_Problem to work on:_ Search the listing for the string "Select". Copy every line that has it.

··· Entries provided

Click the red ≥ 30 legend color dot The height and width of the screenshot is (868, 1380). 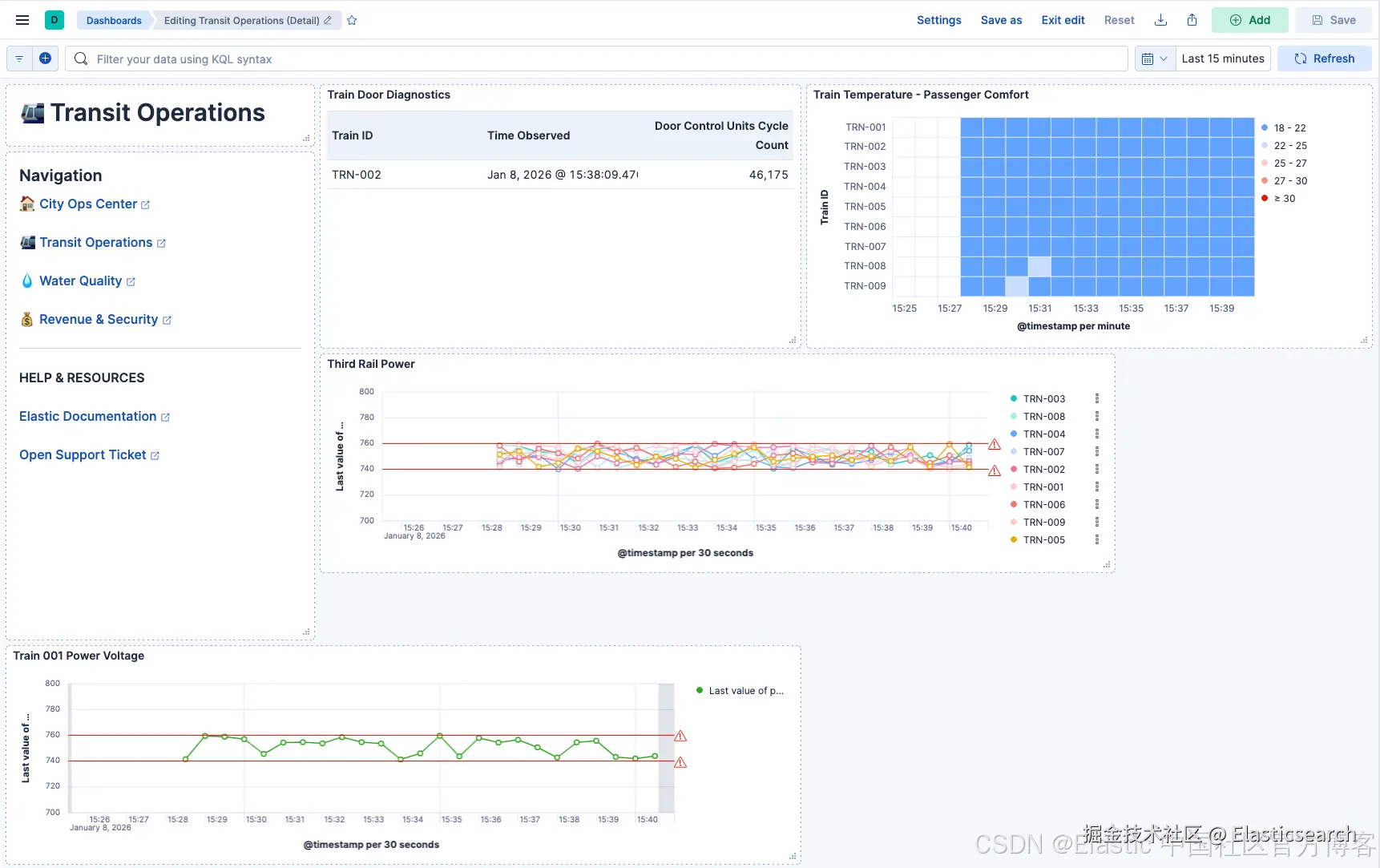(1265, 199)
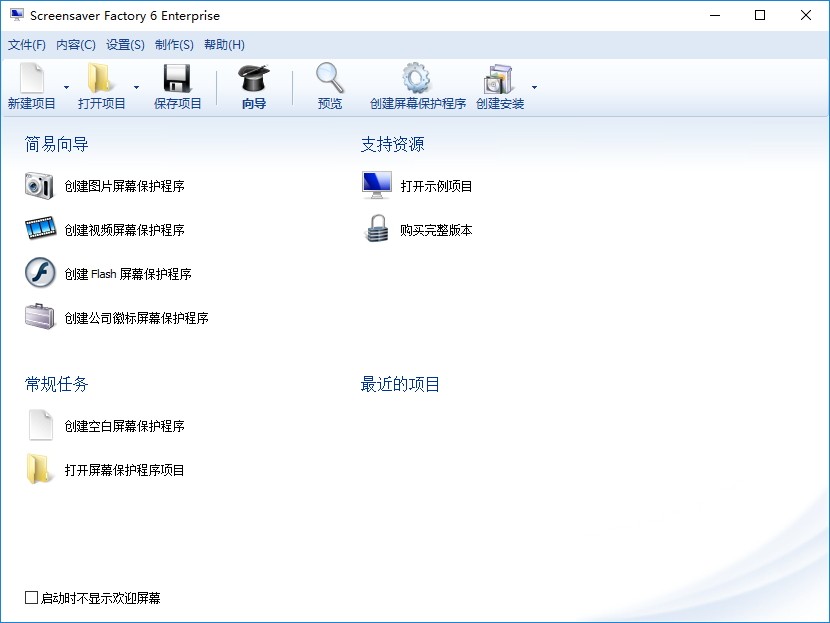830x623 pixels.
Task: Click the briefcase icon for company logo screensaver
Action: (40, 317)
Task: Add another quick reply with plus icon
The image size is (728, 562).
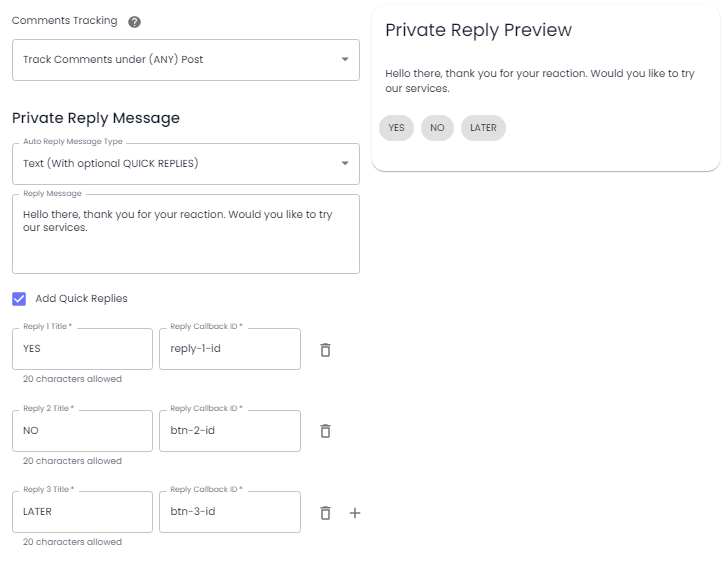Action: click(355, 513)
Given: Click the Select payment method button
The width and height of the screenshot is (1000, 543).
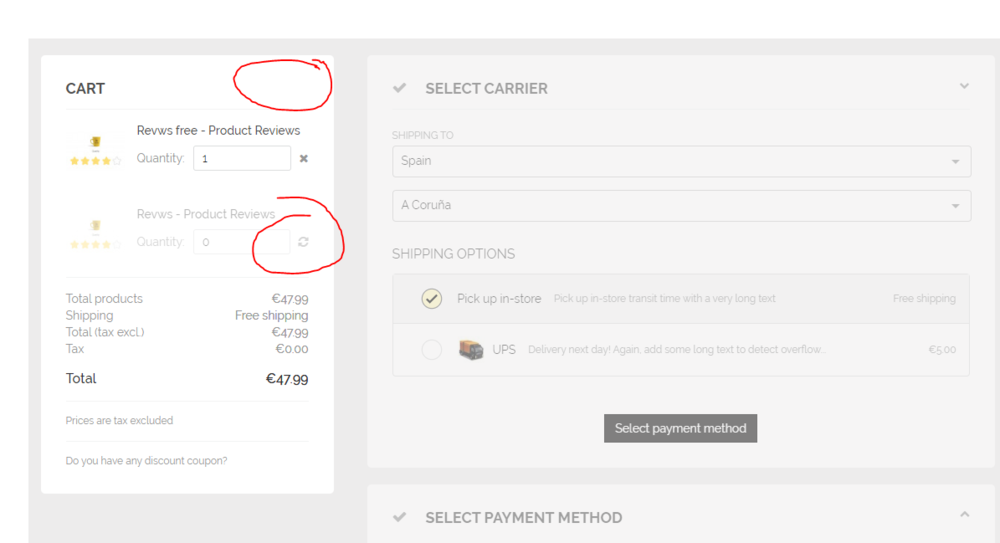Looking at the screenshot, I should tap(680, 428).
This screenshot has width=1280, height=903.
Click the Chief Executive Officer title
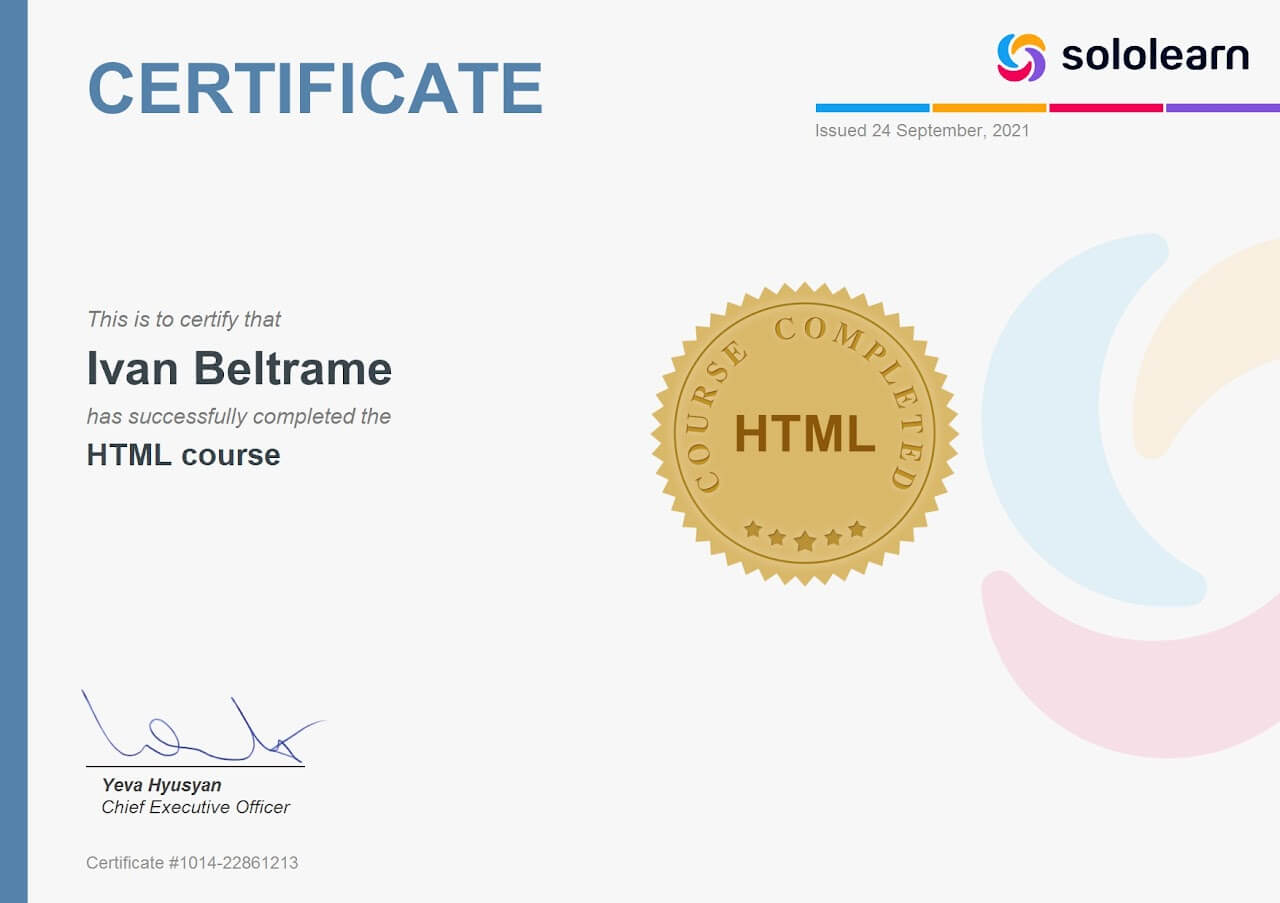pyautogui.click(x=194, y=806)
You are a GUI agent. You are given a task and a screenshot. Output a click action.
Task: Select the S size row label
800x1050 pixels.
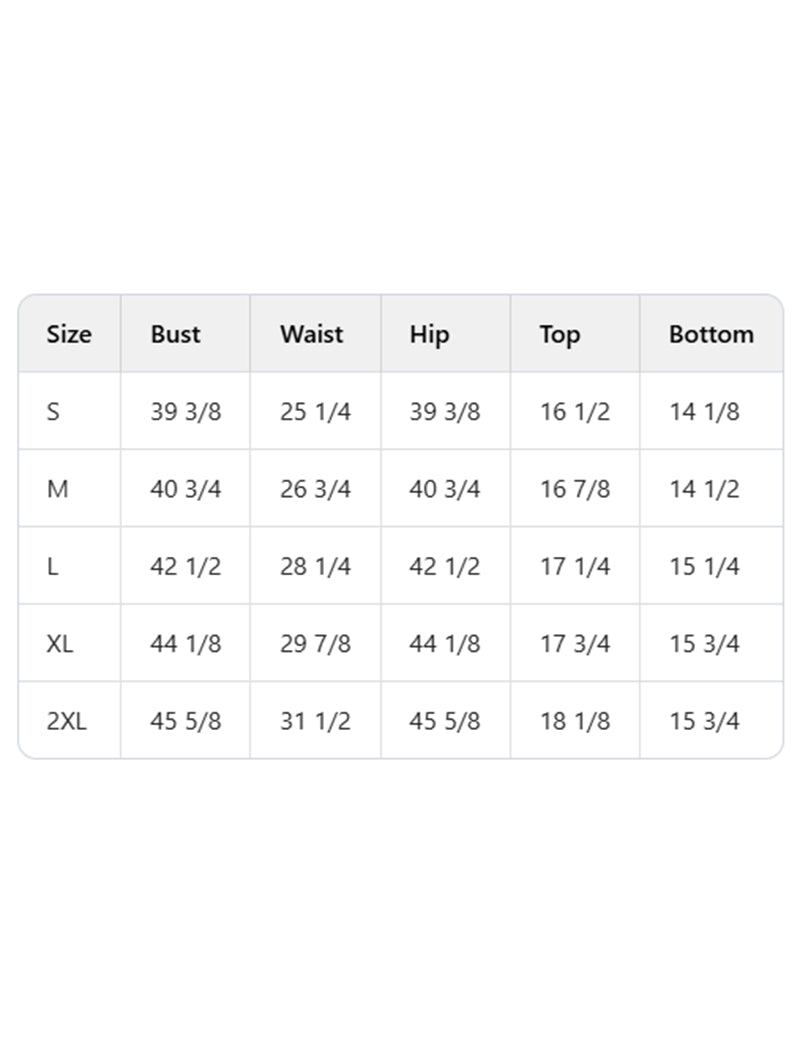pos(53,411)
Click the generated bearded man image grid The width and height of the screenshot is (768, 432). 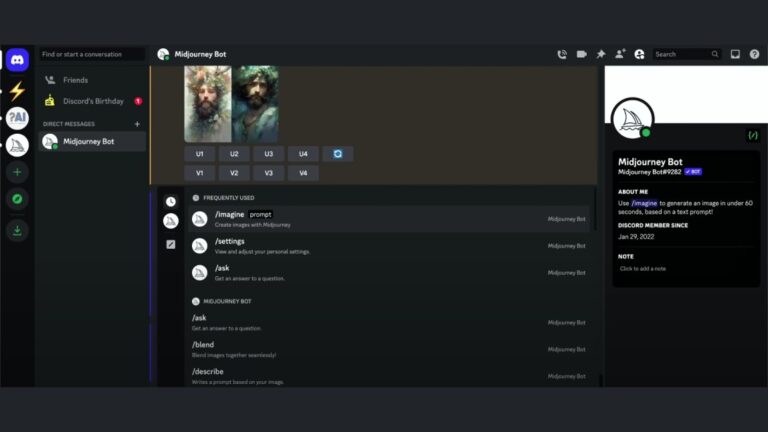(x=231, y=104)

······

_Result of the exercise:_
Given: Click the Select payment method button
Task: Select the S size row label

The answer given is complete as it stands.